Nationalistic fervor whipped up by the government is turning Thursday's title fight between Sugar Ray Leonard and Roberto Duran into a symbolic political clash.
The fight comes at the low point in Panama-U.S. relations, with the U.S. government imposing economic sanctions to force the ouster of military strongman Gen. Manuel A. Noriega. A coup that began with U.S. support was botched in October.
"For Panama, I am going to beat that loudmouth," Duran said in a television advertisement, in which he also asks fans "to be smart and bet on me."
The city is expected to come to a standstill Thursday night during the live television broadcast of the fight. Giant screens are being put up in low-income neighborhoods to make it easier for fans to watch.
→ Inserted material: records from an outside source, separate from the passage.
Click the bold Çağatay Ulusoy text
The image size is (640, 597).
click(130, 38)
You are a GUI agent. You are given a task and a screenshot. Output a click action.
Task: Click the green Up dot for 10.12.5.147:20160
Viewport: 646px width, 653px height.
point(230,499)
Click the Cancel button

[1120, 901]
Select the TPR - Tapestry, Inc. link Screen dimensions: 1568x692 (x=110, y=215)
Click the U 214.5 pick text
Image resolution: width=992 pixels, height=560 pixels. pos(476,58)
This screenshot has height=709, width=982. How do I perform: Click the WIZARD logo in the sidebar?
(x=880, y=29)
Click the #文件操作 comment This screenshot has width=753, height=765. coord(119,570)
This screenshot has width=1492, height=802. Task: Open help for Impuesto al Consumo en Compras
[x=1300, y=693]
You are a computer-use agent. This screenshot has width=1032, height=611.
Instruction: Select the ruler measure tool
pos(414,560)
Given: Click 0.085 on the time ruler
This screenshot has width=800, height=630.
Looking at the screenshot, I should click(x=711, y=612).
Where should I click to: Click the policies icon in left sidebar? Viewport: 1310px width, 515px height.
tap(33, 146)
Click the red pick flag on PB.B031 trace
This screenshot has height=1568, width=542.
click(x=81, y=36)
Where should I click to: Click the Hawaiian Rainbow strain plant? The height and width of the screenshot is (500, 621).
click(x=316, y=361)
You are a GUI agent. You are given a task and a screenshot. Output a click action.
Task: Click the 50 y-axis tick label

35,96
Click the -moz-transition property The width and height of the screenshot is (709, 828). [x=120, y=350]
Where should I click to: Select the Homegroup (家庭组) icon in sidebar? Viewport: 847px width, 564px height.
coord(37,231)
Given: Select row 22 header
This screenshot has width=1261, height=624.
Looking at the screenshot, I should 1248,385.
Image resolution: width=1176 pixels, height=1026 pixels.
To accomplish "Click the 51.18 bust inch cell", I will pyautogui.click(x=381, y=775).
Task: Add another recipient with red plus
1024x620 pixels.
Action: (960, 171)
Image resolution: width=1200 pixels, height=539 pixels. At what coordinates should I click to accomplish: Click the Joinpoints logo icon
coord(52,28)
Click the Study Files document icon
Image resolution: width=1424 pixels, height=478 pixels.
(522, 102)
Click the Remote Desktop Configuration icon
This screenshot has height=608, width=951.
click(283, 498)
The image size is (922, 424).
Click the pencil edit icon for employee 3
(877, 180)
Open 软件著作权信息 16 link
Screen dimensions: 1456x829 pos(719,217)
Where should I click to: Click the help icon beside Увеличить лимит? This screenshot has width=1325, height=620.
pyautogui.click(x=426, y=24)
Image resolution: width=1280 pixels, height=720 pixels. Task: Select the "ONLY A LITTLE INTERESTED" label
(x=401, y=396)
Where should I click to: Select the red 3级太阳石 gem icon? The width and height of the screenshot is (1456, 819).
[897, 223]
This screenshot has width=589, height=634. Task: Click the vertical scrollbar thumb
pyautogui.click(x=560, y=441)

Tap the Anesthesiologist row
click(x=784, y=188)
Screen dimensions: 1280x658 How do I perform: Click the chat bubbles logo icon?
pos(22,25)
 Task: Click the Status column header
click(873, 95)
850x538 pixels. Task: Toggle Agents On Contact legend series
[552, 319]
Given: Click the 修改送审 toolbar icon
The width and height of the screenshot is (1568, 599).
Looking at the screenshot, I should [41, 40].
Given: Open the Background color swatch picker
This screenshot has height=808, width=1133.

A radio announcer warned Tuesday that the Defense Forces should be alert because it would be the best time for an invasion by U.S. forces.
But many of the nearly 12,000 soldiers on U.S. bases in Panama also will be watching the fight.
"You can imagine whom I'll be rooting for," a U.S. Army officer said. "Leonard."
The fight, to be held in Las Vegas, has joined government officials and opposition leaders in wishing that the durable Duran, known as Mano de Piedra or "Hand of Stone," wins his fifth world crown.
A popular novelty item is a baseball hat with Duran's name and four embroidered crowns.
"I am going to put the fifth one here," a fan told a television interviewer, pointing to the center of his hat.
The nationalistic fever was boosted this week by Duran when he called sports officials to say U.S. officials had forbidden the singing of the Panamanian national anthem before the fight.
Sanctions forbid U.S. companies to deal commercially with people, companies or agencies associated with Noriega, so broadcasting rights became a controversial issue.